* **THE PROBLEM**:
Copy out, word for word, the items from the line containing "Click Remove User from Team button" through the final line of the items, including both.

:: DATASET ROWS ::

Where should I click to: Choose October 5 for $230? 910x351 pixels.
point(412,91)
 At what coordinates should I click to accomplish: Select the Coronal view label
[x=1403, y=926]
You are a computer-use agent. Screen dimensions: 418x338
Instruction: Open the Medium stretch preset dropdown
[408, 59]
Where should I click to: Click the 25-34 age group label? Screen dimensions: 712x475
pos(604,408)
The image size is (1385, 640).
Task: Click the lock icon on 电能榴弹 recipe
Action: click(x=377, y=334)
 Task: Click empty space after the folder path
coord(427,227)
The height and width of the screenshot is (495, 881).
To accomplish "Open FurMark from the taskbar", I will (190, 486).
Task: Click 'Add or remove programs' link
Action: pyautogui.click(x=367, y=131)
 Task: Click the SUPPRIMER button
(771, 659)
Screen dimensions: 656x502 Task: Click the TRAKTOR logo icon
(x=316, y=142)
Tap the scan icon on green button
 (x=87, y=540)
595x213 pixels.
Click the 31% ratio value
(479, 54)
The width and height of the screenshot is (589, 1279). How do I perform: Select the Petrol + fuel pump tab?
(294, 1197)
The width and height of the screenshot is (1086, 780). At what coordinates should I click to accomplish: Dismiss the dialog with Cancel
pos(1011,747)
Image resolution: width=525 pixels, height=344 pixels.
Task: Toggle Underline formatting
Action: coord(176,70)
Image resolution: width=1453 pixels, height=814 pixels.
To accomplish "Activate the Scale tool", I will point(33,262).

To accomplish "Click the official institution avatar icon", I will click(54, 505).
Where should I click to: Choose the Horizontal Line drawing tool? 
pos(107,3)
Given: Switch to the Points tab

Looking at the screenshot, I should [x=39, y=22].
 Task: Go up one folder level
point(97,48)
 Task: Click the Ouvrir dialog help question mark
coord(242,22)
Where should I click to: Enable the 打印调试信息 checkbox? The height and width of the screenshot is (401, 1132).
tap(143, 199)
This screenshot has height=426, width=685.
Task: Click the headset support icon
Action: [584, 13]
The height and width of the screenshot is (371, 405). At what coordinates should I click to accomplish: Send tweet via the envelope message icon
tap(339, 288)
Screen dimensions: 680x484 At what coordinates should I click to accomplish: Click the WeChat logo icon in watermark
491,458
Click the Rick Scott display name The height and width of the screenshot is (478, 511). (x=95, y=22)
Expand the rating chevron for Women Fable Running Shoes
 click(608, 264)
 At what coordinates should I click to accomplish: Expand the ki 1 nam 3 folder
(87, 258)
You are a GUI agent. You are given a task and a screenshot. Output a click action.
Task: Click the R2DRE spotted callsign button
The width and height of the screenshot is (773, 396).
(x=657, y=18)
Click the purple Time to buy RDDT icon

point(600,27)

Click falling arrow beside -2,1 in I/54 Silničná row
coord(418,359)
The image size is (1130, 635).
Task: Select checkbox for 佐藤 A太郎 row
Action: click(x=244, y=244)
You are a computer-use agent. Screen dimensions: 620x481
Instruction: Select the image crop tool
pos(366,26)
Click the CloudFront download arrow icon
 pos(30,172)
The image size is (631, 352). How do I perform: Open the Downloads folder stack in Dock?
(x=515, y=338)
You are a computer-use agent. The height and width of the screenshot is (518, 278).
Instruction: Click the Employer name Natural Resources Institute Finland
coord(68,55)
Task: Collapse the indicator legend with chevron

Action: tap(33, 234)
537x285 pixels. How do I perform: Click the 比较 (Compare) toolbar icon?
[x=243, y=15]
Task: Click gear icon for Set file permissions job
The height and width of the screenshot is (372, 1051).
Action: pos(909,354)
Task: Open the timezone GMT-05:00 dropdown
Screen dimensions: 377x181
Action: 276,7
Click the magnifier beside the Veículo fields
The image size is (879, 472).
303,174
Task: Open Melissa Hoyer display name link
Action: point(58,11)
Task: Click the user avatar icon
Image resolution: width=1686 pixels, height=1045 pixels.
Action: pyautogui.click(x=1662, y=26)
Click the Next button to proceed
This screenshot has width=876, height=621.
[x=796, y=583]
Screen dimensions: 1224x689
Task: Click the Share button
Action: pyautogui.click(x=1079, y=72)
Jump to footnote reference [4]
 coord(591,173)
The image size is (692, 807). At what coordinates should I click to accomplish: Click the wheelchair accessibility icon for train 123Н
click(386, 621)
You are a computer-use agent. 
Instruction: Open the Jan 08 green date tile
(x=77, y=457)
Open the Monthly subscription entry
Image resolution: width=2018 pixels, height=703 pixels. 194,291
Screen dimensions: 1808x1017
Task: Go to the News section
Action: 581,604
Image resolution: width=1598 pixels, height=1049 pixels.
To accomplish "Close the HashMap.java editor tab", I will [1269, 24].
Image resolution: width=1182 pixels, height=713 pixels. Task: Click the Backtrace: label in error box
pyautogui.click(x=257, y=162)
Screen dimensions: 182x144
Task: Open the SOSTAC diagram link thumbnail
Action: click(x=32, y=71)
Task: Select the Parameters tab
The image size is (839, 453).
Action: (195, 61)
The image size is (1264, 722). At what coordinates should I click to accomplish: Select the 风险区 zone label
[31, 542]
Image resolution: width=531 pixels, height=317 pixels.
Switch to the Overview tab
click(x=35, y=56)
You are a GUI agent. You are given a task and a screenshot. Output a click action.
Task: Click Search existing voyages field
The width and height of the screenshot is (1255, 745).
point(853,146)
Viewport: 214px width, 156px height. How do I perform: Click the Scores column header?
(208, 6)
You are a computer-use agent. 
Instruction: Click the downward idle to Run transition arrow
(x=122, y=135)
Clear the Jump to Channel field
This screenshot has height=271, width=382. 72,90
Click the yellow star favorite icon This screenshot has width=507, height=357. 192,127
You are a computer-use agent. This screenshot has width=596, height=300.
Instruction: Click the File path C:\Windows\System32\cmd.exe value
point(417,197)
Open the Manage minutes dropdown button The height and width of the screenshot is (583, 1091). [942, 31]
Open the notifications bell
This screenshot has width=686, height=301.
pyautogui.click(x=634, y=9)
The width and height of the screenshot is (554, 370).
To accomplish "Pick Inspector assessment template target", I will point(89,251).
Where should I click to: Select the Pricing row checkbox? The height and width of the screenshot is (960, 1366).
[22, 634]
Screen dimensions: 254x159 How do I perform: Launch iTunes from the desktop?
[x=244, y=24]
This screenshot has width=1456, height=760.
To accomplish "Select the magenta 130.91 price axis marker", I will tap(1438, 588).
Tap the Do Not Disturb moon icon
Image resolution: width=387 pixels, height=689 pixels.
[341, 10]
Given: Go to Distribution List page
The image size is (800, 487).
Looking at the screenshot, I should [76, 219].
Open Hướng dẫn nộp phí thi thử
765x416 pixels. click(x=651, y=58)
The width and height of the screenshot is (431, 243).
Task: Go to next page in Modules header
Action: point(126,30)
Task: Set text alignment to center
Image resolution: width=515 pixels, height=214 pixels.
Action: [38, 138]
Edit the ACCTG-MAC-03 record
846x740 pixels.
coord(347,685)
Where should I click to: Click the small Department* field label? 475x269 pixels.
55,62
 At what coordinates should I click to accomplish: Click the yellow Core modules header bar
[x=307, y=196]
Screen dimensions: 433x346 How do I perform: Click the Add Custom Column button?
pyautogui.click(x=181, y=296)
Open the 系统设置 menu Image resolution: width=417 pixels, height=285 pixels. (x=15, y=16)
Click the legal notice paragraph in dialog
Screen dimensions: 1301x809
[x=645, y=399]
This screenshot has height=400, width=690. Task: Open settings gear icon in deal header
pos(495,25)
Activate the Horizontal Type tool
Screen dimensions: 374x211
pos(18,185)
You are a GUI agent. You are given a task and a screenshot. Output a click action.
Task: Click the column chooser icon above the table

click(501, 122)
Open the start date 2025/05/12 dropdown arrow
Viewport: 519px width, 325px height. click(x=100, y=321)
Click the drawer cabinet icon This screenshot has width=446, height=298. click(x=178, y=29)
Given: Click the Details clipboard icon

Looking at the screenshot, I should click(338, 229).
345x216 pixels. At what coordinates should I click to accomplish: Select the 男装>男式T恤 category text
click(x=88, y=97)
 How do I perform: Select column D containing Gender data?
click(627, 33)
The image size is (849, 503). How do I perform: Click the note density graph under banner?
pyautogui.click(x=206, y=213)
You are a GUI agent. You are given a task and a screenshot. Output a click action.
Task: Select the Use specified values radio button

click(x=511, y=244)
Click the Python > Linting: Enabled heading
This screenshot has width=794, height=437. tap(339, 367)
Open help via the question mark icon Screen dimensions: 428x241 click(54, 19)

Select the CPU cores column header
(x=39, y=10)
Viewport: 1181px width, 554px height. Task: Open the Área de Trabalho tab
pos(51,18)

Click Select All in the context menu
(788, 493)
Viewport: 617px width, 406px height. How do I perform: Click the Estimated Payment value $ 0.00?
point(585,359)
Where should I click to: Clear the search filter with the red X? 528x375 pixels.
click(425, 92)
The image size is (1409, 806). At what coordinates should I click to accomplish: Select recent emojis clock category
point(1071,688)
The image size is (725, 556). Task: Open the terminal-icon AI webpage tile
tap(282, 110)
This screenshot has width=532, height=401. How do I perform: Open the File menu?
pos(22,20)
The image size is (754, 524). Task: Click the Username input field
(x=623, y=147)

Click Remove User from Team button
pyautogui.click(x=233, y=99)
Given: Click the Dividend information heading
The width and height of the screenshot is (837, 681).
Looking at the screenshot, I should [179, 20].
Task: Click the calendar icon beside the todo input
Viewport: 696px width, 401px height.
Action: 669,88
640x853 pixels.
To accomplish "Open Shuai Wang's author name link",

:::

* **FULL OUTPUT**:
Click Remove User from Team button
pyautogui.click(x=233, y=99)
Given: Click the Dividend information heading
The width and height of the screenshot is (837, 681).
Looking at the screenshot, I should [179, 20].
Task: Click the calendar icon beside the todo input
Viewport: 696px width, 401px height.
Action: 669,88
640x853 pixels.
To accomplish "Open Shuai Wang's author name link",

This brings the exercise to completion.